Bullish engulfing candle pattern consists of two candle sticks on a chart. On a downtrend market if a bear candle immediately followed by a larger bull candle then this particular pattern occurs. It means the bull candle engulfs the bear candle. It tells us that a possible uptrend market might come in near future.

Bearish engulfing candle pattern

bearish engulfing candle pattern

Bearish engulfing candle pattern is just the opposite of the bullish engulfing candle pattern. On a up trend market if a bull candle immediately followed by a larger bear candle then this particular pattern occurs. It means the bear candle engulfs the bull candle. It tells us that a possible down trend market might come in near future as bullish trend lost is momentum.

Morning and evening star candlestick pattern

Morning star candlestick pattern

Morning star candlestick pattern tells us a possible bullish trend is coming after a bearish trend. This famous pattern consists of 3 candlesticks. The first candle stick must be a bear candle, followed by a spin tops candle with a small body and the third candle is a bull candle whose closing price is just above the mid point of the first bear candle.

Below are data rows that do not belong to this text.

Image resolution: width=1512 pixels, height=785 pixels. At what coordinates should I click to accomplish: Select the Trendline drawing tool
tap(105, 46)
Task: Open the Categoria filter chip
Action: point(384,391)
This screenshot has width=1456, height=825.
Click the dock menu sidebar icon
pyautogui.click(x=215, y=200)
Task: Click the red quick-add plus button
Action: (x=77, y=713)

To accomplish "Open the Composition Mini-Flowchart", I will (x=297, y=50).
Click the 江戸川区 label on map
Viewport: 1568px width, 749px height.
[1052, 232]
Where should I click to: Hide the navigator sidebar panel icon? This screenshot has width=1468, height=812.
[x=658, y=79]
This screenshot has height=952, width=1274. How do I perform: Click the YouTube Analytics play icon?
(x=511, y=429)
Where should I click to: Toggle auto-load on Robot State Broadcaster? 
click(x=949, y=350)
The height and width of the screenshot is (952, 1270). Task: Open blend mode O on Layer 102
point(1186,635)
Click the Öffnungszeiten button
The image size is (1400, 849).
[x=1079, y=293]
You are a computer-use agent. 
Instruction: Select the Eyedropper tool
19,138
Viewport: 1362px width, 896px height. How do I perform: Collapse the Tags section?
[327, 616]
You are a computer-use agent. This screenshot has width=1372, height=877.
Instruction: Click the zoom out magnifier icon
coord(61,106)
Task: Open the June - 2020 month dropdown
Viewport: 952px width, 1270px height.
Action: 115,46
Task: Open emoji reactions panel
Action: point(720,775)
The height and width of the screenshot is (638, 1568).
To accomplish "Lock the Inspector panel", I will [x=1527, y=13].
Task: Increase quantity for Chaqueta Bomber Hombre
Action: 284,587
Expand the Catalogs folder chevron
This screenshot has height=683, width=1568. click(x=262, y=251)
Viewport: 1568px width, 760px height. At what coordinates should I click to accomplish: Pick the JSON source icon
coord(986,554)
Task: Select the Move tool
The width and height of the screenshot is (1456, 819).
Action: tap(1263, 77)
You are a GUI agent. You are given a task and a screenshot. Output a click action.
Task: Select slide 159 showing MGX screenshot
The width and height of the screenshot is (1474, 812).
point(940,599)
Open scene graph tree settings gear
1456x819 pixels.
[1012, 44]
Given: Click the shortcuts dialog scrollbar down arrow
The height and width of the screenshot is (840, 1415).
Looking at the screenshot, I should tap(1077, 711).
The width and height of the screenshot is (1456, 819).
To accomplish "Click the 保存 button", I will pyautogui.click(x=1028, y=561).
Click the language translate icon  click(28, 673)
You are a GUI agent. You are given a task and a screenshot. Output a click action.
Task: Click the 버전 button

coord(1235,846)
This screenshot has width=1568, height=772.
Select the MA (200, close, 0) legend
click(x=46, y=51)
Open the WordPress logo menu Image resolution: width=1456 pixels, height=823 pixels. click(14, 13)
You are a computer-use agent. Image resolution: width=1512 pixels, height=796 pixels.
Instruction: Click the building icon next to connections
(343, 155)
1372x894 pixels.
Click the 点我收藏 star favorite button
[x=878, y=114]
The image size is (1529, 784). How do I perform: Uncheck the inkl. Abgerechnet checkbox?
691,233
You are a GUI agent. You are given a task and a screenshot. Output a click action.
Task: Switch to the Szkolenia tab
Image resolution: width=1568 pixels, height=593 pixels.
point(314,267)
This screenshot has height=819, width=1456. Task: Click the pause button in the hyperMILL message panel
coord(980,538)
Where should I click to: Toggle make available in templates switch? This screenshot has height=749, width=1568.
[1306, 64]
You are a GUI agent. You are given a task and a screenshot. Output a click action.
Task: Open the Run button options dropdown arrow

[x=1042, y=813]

morning star candlestick pattern

After a bear candle when we see a spin tops candle, it indicates that the market is in indecision mode and after spin tops candle when the immediate bull candle closes above the midpoint of the last bear candle of the trend it indicates that a possible long trend is coming and this pattern is known as famous morning star candlestick pattern.

Evening star candlestick pattern

evenning star candlestick pattern

evening star candlestick pattern is just the opposite of morning star candle pattern. This pattern occurs at the end of a up trend and indicates that a possible down trend is coming. The patter formed this way, the last bull candle followed by a spin tops candle with a small body and the last candle is a bear candle whose closing price is just below the mid point of the last bull candle.

Three inside up and down candle pattern

Three inside up candle pattern

three inside up candle pattern

Three inside up candle pattern also found at the end of a down trend market. The first candle must be a tall bearish candle followed by a bull candle which closes above the mid point of the bear candle and the third candle will be a nice bullish candle which closes above the opening of the first candle.

Three inside down candle pattern

three inside down candle pattern

Three inside down candle pattern is just the opposite of the three inside up candle pattern. We found it at the end of a up trend market, that means at the beginning of a down trend market. The first candle must be a tall bullish candle followed by a comparatively small bear candle which closes below the mid point of the bull candle and the third candle will be a nice bear candle which closes below the opening of the first candle.

Spinning tops candle pattern


Spinning tops candle pattern comes with a small body with a long lower shadow and a big upper shadow. It does not matter that whether its a bull candle or bear candle. Small body tells that market is in indecision mode, the long lower and upper shadow tells that both the buyer and seller tried to take control of the market but both failed in the current session.

When we find a spin tops candle pattern in the way of a up trend we can tell that buyer is lost its power and there might be a possible reversal. When we find spin tops in the way of a down trend we can tell that seller is lots its power their might be a possible reversal to uptrend.